Lange war Wolf Biermann überzeugter Kommunist, heute wundert er sich über Querdenker, die meinen, sie lebten in einer Diktatur. © Bernd von Jutrczenka, dpa

Der Band ist nichts weniger als das Glaubensbekenntnis eines Ungläubigen. Wobei das nicht ganz richtig ist. Glaubt Biermann zwar an keinen Gott, aber ganz dolle doch an sich und die Menschen. "Christen, Juden und Moslems wissen sicher, dass Gott den Menschen gemacht hat – aber ich glaube fest daran: Der Mensch macht sich selbst." Gottseidank! Als halber Jude und als halber Goj sei er in die Welt geraten, schreibt Biermann. Doch so "metzgermäßig in abgehangenen Schweinehälften" rechne er nicht. "Von wegen halb so, und halb so! Nicht weniger als ein ganzer Mensch will auch ich sein." Das ist ihm zweifelsohne gelungen.
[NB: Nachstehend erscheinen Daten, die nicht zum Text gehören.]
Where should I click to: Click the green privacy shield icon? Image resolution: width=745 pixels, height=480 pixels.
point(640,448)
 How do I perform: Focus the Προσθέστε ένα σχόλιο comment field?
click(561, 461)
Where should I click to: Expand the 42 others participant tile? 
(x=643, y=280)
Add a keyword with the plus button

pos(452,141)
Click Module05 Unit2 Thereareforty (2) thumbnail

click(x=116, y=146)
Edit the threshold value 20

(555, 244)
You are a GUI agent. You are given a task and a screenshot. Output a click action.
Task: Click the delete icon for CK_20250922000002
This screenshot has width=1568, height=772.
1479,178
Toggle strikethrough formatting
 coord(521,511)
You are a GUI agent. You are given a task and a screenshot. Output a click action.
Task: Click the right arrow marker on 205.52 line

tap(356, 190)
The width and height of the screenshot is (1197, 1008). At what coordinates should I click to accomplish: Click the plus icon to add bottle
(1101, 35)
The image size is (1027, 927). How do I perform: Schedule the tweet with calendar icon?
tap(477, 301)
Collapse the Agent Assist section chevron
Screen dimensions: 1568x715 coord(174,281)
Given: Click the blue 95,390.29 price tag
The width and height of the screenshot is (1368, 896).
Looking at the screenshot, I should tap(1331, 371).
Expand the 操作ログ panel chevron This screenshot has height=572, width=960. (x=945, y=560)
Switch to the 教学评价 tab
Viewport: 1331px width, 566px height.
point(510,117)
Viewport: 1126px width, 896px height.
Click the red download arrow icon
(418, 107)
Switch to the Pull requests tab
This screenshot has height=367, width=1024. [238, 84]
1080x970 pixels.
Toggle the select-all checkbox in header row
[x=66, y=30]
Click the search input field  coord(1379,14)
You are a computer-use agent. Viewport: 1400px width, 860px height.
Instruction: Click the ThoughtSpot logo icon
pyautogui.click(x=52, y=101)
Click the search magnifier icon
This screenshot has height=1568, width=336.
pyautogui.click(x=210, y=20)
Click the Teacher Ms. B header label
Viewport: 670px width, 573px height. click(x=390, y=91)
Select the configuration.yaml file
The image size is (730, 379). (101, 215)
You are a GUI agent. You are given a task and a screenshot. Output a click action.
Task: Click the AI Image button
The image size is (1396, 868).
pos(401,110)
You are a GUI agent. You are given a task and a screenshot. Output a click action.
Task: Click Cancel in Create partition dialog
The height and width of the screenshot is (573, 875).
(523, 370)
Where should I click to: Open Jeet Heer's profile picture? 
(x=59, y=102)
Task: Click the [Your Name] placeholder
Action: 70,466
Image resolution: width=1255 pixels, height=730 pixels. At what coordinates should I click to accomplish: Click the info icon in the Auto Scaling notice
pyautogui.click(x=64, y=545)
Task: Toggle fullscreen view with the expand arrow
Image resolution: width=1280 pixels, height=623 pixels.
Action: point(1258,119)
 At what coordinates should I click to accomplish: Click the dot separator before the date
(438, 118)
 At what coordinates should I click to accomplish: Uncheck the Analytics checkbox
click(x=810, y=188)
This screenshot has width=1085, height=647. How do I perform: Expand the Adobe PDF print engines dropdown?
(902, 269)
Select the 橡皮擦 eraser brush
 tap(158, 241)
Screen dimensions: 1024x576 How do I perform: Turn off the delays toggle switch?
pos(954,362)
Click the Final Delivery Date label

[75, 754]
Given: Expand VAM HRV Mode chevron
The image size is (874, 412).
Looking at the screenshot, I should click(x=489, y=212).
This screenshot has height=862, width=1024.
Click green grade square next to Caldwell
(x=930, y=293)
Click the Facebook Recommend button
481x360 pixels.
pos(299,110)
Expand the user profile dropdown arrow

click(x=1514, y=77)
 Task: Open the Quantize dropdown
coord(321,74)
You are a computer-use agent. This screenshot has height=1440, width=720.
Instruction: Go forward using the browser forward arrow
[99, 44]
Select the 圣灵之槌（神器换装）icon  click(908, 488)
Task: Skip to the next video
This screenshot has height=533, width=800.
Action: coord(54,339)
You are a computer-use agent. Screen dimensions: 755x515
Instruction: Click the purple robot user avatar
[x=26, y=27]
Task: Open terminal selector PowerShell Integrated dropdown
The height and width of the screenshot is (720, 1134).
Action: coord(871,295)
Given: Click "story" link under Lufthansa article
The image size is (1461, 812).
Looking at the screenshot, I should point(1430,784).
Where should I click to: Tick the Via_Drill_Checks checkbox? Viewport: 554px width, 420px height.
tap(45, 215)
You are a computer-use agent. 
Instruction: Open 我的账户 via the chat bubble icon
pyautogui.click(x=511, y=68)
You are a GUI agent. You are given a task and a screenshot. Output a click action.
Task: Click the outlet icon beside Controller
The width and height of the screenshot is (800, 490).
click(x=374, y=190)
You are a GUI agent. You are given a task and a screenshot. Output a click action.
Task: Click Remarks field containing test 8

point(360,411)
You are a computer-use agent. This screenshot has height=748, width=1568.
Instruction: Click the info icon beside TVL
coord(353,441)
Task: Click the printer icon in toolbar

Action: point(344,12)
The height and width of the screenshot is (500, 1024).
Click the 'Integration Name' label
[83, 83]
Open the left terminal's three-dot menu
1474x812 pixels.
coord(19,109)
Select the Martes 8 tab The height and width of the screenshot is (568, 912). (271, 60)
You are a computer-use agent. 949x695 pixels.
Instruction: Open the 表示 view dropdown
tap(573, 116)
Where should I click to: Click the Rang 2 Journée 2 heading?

Als die ersten 1953 schon von dort fliehen, geht Biermann, dessen Vater in Auschwitz von den Nazis ermordet worden ist, als Kommunistensohn aus Überzeugung in die DDR. Auf dem Internat in Gadebusch lernt er früh seine Lektion in der "schönen neuen Welt". Als die Schulkameraden der Jungen Gemeinde abschwören sollen und die FDJ-Sekretärin ein Mädchen zur Schnecke macht, die sich zu ihrem Glauben bekennt, steht Biermann auf und protestiert, dass das, was hier geschehe, mit Kommunismus nichts zu tun habe.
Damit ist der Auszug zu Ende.